L'influsso della scultura gotica francese deve aver contribuito a spingere Giovanni lontano dalle forme di Nicola, verso questa rapidità di moto e accentuazione di elementi lineari; ma di fronte al gotico d'oltralpe egli ha uno stile più impetuoso e intenso. Già la struttura dei suoi pergami di Pistoia e di Pisa non sottostà a partizioni regolari di riquadri e simili; ma gli animali e le cariatidi che sorreggono le colonne, le statue che sporgono dagli spigoli, l'affollamento delle figure nei bassorilievi, e nel Pulpito di Pisa anche la curvatura degli specchi e la sostituzione delle mensole agli archetti di sostegno, creano un complesso unico, indiviso, animato di luci e sporgenze, pieno di movimento e di energia. Parallelamente, nella facciata del Duomo di Siena, l'allineamento dei tra profondi portali a quasi uguale altezza, con la ripetizione del motivo, annulla l'impressione delle partizioni chiuse e delimitate, così come le statue che popolano i cornicioni. In procedere di tempo le forme di Giovanni si fanno più rotte e scarnite, come può vedersi nella progressione dal Pulpito di Pistoia a quello di Pisa, con incisioni così profonde del rilievo da staccare quasi le figure dal fondo.

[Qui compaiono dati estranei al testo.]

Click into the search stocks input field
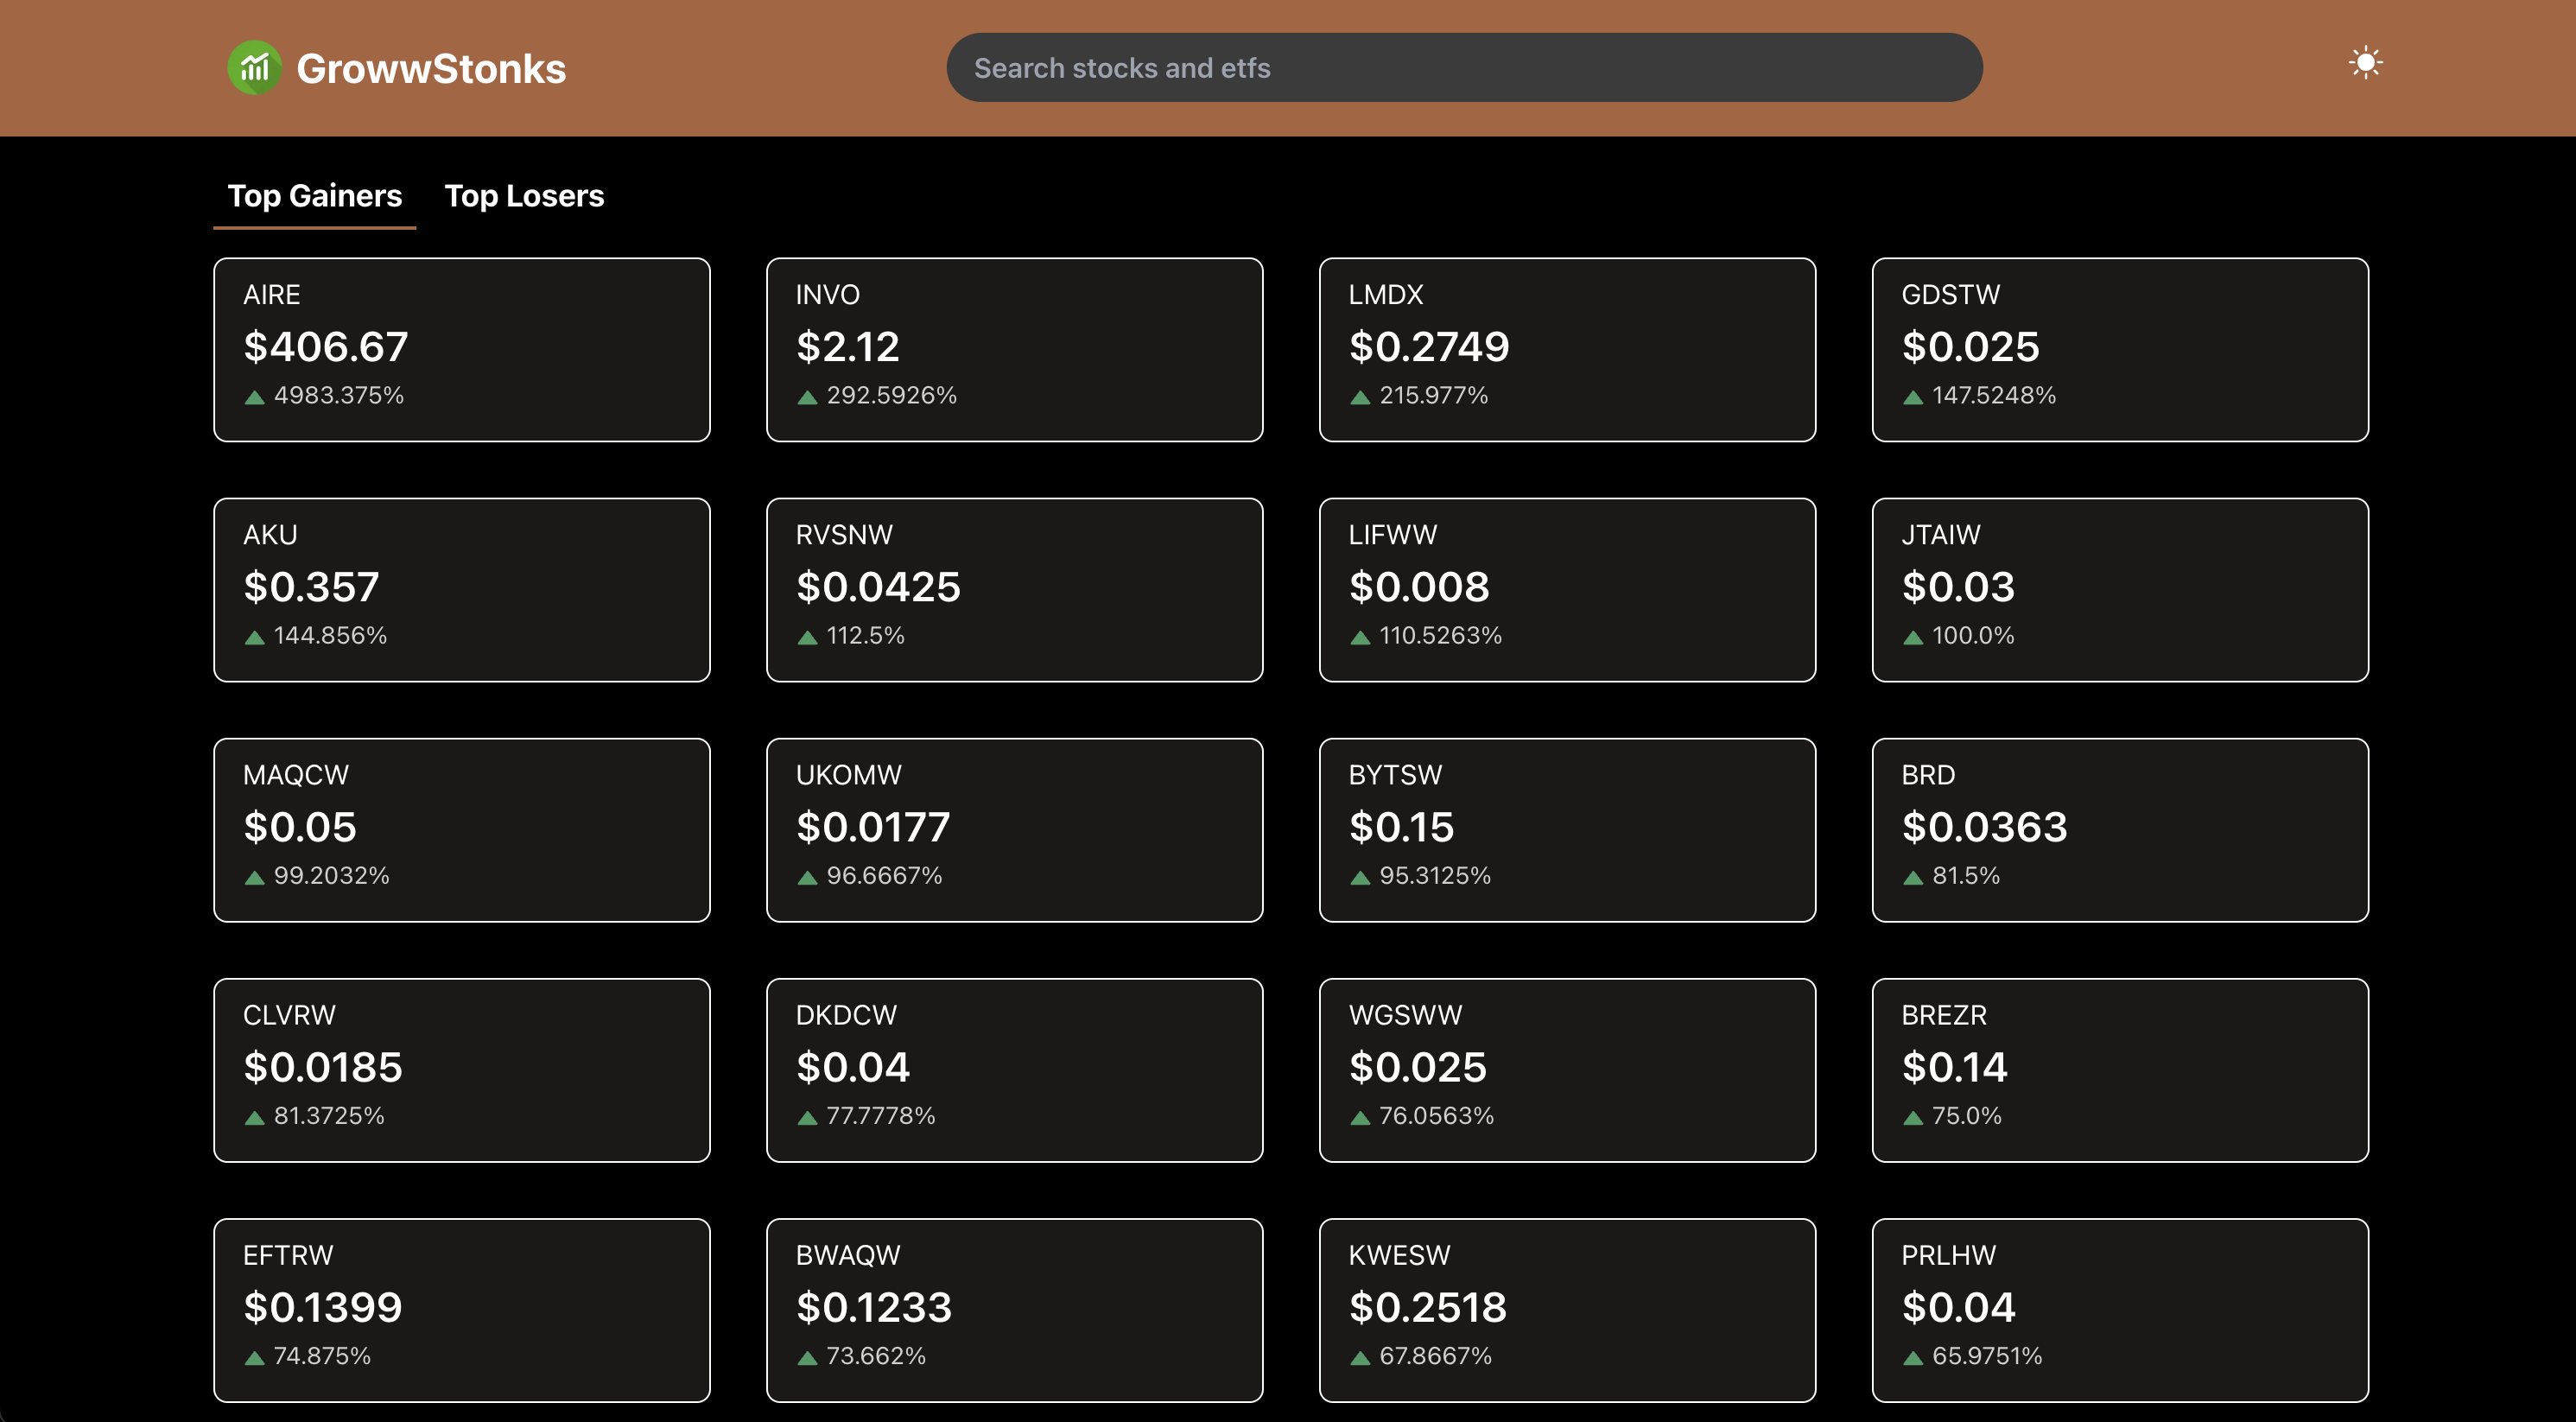The height and width of the screenshot is (1422, 2576). click(1464, 67)
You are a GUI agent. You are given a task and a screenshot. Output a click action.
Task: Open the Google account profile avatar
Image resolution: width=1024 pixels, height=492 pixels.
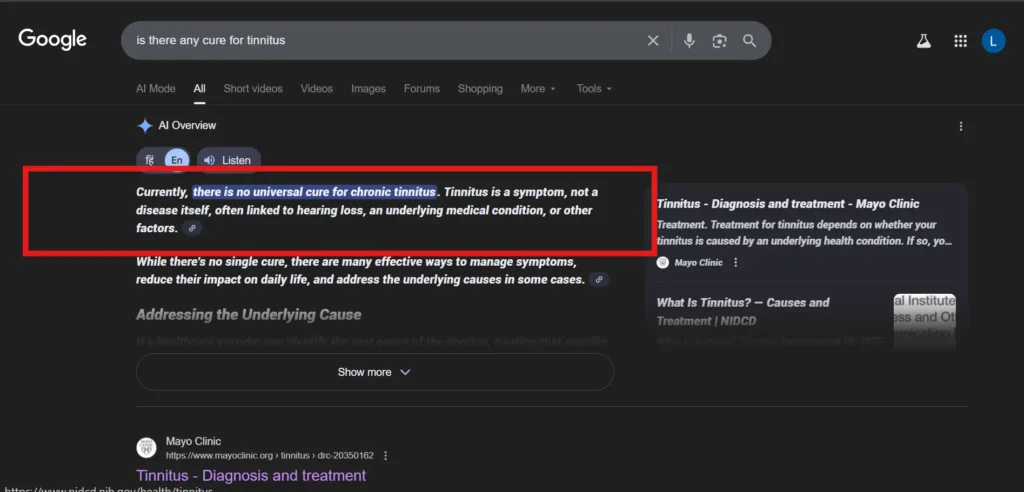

Giovanni, come già il padre Nicola, esercitò un'azione profonda, di estese e lontane conseguenze, sulla cultura italiana, a largo raggio. Oltre Tino di Camaiono e Giovanni di Balduccio, una folla di maestri minori o anonimi discende da lui, diffondendo le forme pisane in tutta Italia, da Napoli alla Lombardia.